### Goal of the exercise
Transcribe every record verbatim; no pictures.

*** Opening of Data section ***

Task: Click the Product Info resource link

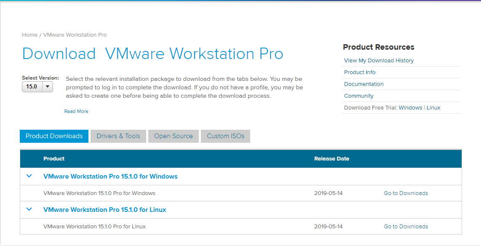Action: point(360,72)
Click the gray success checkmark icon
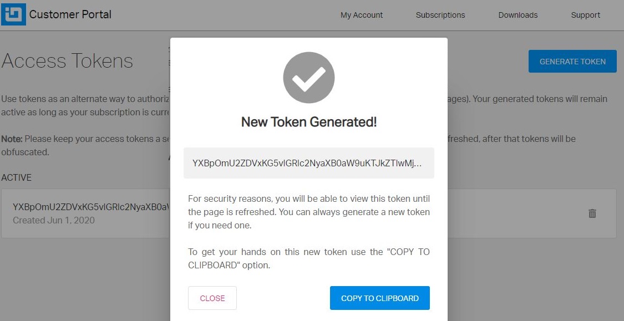624x321 pixels. [309, 78]
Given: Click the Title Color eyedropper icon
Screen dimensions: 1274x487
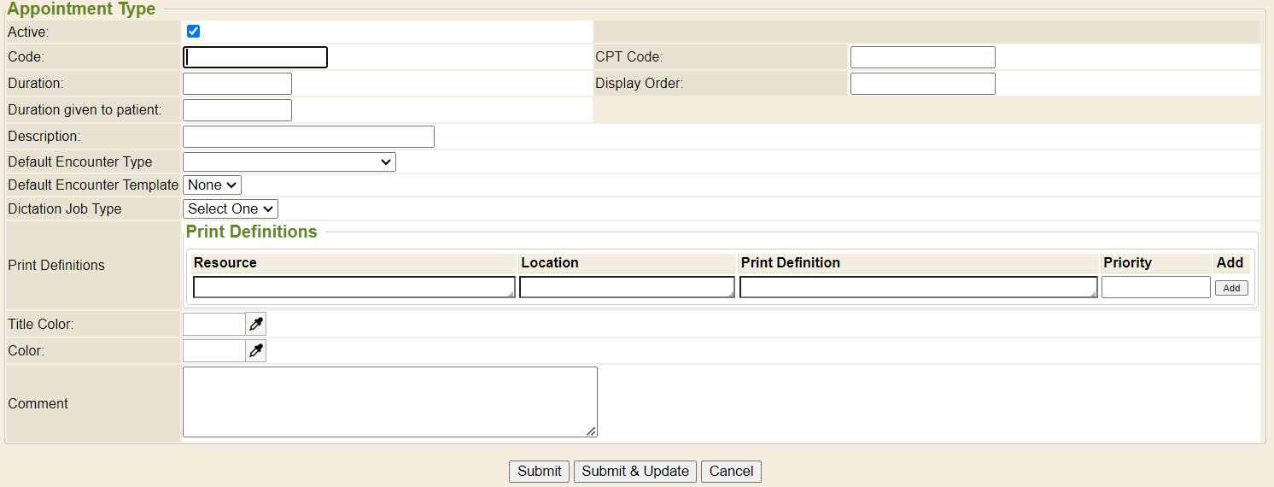Looking at the screenshot, I should pyautogui.click(x=255, y=324).
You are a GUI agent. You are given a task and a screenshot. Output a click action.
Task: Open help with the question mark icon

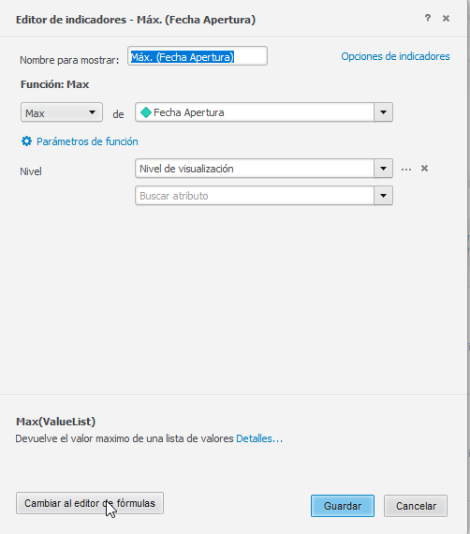(428, 18)
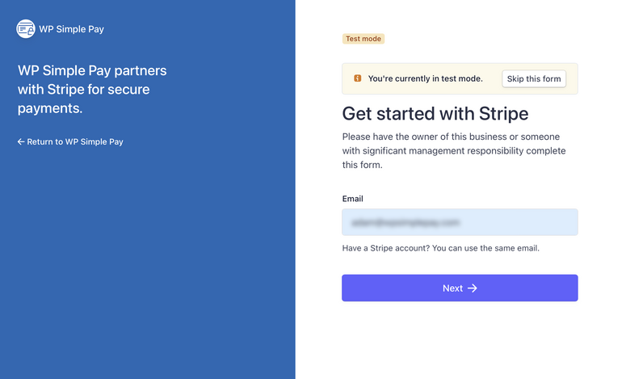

*** Close of Data section ***

### Response
Task: Click the Product Info resource link

Action: point(360,72)
Click the gray success checkmark icon
624x321 pixels. [309, 78]
Given: Click the Title Color eyedropper icon
Screen dimensions: 1274x487
Looking at the screenshot, I should pyautogui.click(x=255, y=324).
You are a GUI agent. You are given a task and a screenshot. Output a click action.
Task: Open help with the question mark icon

(428, 18)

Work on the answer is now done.